• Assignment
In the entries below, find the lines with the word "cards" and copy them.

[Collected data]
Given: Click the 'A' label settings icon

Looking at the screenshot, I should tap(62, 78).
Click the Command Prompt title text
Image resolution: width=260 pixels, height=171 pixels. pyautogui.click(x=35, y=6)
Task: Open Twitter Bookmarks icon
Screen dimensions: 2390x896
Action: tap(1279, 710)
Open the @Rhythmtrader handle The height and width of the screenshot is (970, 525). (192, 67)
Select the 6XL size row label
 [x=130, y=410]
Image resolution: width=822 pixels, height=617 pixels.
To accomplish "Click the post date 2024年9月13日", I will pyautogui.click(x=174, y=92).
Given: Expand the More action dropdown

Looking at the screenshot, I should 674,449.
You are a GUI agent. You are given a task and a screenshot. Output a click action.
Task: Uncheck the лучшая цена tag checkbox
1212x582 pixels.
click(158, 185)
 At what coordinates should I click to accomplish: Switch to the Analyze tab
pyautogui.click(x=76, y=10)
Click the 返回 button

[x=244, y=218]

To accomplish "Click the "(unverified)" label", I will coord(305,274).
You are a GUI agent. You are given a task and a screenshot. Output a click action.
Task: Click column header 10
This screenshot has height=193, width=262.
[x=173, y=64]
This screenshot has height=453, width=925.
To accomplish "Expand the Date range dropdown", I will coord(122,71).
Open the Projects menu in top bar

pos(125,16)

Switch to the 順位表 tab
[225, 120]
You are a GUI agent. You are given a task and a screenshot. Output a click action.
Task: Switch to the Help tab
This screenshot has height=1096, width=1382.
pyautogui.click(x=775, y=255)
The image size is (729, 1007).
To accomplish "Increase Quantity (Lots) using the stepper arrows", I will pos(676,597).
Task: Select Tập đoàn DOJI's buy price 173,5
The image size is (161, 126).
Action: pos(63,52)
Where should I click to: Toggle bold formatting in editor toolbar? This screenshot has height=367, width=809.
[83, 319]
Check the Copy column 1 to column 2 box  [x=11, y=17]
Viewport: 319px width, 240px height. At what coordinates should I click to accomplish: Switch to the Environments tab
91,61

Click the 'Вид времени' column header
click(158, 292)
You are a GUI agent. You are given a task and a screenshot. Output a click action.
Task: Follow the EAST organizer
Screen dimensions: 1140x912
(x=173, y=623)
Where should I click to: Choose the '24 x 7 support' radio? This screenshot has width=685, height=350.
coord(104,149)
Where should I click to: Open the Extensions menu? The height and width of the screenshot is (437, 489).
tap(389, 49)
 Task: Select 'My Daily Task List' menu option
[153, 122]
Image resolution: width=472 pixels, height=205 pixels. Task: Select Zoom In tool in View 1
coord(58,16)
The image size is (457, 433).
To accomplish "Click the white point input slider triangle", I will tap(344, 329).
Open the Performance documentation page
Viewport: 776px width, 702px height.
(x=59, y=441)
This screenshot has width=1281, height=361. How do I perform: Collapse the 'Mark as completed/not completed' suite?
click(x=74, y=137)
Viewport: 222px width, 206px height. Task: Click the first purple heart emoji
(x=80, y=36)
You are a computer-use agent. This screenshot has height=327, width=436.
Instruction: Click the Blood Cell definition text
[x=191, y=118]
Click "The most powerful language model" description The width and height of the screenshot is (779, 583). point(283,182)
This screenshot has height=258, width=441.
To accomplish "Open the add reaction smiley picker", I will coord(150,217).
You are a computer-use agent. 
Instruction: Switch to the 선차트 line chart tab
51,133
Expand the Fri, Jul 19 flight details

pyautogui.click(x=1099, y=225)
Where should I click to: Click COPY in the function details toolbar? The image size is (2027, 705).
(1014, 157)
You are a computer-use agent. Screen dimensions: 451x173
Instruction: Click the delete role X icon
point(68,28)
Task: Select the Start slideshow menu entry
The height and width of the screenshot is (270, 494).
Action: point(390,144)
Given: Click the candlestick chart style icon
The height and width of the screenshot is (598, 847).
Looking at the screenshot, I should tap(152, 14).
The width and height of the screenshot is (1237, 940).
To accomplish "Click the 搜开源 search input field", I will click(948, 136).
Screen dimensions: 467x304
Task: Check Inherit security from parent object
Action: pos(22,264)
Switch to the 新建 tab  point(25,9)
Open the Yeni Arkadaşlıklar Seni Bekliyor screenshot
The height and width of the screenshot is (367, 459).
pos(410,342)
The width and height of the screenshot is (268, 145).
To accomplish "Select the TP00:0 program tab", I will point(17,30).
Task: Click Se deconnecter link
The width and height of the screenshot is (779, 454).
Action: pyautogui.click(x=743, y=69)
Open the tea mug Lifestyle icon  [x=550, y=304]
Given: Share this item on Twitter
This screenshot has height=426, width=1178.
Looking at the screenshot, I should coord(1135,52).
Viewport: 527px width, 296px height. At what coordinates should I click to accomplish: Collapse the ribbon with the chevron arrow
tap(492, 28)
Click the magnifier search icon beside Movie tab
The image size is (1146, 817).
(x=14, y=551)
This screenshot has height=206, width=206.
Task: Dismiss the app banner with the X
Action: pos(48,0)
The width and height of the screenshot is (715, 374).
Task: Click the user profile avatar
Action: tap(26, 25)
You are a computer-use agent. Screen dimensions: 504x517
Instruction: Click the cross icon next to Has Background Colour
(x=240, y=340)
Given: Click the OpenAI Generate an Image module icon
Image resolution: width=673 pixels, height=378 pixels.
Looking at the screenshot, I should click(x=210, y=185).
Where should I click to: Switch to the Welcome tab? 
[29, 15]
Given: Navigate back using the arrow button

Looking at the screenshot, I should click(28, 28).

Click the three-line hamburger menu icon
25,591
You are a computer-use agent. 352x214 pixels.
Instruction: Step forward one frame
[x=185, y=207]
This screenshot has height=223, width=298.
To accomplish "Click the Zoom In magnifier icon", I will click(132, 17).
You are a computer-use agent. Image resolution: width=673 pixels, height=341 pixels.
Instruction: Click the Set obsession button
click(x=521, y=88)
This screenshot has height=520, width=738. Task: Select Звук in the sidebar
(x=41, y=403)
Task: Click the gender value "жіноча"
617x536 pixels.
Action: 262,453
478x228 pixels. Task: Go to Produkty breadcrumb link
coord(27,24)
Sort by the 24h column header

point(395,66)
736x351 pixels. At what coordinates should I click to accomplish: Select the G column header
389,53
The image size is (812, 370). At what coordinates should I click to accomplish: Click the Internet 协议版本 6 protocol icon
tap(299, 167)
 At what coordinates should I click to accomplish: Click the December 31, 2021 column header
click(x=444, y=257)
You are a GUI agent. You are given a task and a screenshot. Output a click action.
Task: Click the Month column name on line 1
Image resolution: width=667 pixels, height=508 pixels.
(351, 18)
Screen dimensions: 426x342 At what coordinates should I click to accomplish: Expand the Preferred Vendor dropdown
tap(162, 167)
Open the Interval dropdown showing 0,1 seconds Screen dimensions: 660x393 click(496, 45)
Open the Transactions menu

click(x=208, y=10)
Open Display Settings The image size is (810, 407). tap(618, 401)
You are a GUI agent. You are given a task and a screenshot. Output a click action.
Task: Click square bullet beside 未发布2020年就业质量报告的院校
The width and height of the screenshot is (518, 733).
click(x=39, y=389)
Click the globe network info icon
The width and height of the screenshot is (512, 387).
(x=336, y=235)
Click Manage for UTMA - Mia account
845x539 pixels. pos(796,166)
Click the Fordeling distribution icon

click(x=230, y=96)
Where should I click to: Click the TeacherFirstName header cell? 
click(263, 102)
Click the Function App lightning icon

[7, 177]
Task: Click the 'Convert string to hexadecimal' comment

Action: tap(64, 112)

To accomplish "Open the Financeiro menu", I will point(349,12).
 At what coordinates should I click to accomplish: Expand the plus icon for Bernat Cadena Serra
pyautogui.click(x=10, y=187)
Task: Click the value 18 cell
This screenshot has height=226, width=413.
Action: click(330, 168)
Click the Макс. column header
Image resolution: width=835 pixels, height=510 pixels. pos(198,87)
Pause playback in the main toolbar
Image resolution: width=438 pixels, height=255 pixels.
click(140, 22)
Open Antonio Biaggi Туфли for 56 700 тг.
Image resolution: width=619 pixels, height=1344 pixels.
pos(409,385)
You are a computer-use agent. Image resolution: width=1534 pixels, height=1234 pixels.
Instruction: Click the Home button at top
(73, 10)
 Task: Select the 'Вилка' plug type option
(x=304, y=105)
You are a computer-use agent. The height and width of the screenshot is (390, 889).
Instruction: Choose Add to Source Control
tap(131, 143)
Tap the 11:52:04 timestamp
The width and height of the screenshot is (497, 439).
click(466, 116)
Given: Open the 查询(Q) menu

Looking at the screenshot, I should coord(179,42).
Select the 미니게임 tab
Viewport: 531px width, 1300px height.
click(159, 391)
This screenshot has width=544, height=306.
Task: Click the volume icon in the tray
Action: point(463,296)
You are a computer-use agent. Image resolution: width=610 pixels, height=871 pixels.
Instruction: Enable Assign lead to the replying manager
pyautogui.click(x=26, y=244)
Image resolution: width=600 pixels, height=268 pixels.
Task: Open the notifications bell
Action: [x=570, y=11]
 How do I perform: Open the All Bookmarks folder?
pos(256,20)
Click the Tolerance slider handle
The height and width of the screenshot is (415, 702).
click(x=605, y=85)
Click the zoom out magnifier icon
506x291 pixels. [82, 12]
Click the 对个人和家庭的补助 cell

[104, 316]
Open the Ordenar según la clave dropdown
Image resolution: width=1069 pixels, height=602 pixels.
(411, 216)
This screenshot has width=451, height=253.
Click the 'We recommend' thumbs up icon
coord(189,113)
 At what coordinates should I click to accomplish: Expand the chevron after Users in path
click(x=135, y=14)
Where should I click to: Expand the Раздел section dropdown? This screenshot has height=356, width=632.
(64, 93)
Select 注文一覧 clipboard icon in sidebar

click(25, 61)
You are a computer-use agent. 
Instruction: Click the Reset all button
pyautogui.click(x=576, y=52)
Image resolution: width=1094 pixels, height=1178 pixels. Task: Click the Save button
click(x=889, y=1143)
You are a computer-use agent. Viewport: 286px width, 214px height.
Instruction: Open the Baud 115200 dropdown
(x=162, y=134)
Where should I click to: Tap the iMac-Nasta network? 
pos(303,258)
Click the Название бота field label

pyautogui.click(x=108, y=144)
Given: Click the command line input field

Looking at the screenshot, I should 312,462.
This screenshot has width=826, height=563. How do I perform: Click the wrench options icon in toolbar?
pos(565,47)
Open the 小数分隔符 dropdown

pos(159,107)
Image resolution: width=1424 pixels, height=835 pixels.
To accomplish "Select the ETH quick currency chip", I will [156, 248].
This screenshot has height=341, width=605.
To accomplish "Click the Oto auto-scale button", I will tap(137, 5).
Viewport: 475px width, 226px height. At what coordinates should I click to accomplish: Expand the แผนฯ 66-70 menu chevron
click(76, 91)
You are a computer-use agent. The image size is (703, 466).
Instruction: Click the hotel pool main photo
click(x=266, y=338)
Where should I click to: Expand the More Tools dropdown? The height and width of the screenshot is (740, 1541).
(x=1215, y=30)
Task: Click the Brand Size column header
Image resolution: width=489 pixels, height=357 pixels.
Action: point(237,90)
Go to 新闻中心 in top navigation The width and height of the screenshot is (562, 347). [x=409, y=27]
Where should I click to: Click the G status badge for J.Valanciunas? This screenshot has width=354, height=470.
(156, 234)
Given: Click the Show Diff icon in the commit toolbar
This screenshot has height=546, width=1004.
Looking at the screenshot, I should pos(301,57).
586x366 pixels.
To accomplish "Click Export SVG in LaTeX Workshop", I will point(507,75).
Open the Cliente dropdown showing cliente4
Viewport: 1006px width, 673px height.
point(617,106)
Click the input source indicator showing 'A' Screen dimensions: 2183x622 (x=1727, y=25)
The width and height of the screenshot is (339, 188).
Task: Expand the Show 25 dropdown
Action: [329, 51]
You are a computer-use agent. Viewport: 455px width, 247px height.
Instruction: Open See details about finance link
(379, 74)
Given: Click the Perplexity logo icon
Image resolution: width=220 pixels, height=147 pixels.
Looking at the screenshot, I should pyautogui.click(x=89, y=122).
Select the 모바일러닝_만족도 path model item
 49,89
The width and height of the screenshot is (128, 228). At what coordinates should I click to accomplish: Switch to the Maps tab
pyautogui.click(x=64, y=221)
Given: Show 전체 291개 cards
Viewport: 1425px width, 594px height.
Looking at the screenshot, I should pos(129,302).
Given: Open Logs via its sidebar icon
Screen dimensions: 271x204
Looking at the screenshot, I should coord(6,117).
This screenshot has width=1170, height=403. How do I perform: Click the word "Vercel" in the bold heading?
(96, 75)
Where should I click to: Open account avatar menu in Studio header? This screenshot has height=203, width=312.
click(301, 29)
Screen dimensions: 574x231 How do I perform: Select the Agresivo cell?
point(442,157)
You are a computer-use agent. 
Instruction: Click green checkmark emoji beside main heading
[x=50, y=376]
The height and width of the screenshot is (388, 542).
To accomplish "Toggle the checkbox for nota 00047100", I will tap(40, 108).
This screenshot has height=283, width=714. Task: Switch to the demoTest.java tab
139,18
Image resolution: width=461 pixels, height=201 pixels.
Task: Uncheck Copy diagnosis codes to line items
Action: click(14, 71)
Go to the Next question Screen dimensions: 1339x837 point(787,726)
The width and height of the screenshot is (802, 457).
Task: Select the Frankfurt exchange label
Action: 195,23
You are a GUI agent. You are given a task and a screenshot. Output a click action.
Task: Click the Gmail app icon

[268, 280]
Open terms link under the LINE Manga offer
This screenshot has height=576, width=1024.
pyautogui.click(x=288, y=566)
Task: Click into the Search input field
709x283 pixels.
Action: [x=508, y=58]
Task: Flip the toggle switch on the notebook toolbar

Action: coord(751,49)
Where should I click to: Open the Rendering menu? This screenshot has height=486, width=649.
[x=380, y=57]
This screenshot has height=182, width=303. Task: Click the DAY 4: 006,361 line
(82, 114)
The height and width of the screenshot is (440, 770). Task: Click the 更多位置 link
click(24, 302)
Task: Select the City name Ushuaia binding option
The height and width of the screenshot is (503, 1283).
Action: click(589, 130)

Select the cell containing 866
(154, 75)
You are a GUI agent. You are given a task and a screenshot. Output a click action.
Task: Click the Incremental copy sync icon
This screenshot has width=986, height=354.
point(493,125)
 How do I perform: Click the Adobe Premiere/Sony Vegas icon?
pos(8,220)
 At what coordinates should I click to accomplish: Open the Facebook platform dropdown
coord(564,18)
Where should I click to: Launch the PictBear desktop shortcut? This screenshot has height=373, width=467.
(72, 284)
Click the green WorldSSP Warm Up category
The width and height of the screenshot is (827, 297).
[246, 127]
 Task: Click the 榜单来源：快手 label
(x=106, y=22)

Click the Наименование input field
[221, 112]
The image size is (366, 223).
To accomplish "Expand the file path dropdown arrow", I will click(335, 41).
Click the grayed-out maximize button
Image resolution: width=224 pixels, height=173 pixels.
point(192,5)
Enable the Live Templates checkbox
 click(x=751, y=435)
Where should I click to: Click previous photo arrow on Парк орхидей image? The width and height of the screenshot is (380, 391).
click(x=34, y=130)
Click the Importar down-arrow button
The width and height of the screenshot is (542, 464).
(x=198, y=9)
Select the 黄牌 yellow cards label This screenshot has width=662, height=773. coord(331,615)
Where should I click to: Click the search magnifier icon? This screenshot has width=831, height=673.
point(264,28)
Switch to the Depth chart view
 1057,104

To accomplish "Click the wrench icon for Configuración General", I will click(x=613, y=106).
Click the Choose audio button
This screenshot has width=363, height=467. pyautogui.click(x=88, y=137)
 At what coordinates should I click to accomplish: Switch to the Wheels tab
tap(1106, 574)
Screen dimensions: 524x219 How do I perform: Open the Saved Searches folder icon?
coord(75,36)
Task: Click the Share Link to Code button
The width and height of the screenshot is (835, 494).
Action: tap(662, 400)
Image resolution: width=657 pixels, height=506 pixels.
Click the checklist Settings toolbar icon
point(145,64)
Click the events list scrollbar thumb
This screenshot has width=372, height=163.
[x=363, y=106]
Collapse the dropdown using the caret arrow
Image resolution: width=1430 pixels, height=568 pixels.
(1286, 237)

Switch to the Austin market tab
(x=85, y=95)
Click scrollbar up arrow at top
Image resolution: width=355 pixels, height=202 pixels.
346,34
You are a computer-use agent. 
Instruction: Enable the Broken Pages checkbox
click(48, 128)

• Written response
Given: Show 전체 291개 cards
Select the 黄牌 yellow cards label This screenshot has width=662, height=773. coord(331,615)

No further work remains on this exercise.